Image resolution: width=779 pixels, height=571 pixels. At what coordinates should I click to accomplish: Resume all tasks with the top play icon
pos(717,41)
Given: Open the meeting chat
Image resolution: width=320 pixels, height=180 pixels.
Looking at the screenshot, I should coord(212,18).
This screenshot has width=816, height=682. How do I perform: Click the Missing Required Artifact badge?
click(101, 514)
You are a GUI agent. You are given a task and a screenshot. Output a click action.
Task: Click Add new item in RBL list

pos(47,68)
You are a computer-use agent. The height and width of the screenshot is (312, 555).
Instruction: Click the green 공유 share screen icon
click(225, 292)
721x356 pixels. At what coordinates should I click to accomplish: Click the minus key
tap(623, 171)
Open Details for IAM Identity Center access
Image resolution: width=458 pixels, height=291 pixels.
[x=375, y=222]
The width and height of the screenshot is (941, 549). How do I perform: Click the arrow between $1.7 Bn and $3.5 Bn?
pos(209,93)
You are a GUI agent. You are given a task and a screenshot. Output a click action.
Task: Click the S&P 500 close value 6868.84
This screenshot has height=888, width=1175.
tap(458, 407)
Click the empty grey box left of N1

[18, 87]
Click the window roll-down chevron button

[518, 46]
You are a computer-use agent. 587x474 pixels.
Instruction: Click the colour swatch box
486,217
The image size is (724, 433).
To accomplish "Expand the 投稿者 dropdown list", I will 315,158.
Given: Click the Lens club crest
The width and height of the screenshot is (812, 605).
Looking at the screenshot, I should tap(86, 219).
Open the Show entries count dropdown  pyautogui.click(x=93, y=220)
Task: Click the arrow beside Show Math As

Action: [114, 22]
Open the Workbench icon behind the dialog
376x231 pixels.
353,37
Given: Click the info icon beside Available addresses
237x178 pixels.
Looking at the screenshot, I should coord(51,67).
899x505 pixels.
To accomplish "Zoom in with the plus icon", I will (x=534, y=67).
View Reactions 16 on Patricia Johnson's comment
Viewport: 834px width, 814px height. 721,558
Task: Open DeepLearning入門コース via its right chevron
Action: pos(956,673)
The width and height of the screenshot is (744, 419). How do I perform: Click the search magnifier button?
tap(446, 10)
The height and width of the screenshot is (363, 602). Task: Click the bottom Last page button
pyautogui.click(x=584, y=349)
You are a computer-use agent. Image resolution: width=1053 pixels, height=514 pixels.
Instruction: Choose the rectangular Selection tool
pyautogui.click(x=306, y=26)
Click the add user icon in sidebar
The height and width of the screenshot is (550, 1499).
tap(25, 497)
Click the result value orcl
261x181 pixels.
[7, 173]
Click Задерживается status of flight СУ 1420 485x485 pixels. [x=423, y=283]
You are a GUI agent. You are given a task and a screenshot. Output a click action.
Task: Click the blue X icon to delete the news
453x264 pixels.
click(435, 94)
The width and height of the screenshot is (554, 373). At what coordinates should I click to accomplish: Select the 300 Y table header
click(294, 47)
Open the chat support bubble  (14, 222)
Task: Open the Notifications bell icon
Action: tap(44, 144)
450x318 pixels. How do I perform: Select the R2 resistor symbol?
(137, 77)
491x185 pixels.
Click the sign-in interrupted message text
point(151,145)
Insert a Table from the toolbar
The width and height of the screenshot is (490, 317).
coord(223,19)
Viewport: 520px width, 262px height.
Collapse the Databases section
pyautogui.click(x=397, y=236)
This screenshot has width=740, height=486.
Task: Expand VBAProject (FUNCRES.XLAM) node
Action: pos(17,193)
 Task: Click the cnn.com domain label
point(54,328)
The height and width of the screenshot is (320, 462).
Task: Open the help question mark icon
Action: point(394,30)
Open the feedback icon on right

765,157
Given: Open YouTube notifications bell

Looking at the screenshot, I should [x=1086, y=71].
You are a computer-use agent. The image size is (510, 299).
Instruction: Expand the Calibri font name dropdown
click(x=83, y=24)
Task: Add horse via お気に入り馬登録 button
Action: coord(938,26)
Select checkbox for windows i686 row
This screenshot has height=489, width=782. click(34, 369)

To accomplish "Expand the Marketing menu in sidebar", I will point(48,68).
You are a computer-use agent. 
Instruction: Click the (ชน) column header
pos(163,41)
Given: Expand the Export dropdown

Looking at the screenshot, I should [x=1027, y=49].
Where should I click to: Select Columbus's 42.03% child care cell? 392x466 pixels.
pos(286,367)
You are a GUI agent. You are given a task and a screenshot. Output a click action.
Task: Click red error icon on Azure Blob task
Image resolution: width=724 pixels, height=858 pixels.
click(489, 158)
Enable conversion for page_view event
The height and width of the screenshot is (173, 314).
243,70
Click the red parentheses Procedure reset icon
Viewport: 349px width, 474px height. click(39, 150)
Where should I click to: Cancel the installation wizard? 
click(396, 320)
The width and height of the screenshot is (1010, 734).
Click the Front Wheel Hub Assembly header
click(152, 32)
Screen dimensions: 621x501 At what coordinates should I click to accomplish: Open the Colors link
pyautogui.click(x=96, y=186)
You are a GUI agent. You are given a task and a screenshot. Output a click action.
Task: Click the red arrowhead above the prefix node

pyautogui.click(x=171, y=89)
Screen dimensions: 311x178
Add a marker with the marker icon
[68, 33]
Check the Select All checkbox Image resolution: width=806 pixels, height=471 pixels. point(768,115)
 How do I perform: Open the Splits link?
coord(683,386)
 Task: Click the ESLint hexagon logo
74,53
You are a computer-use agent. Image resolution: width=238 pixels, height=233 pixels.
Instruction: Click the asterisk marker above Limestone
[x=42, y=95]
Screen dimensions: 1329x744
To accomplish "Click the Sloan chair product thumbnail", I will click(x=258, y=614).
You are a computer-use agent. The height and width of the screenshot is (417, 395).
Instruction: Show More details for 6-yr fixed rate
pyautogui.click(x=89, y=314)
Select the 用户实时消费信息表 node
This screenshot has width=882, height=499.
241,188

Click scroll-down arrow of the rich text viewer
-----
Which lines above run from the one containing "Image resolution: width=320" down to the one containing "is (312, 555)."? Repeat exactly those, both ends included, and nothing else.

» **Written solution**
Image resolution: width=320 pixels, height=180 pixels.
Looking at the screenshot, I should coord(212,18).
This screenshot has width=816, height=682. How do I perform: Click the Missing Required Artifact badge?
click(101, 514)
You are a GUI agent. You are given a task and a screenshot. Output a click action.
Task: Click Add new item in RBL list

pos(47,68)
You are a computer-use agent. The height and width of the screenshot is (312, 555).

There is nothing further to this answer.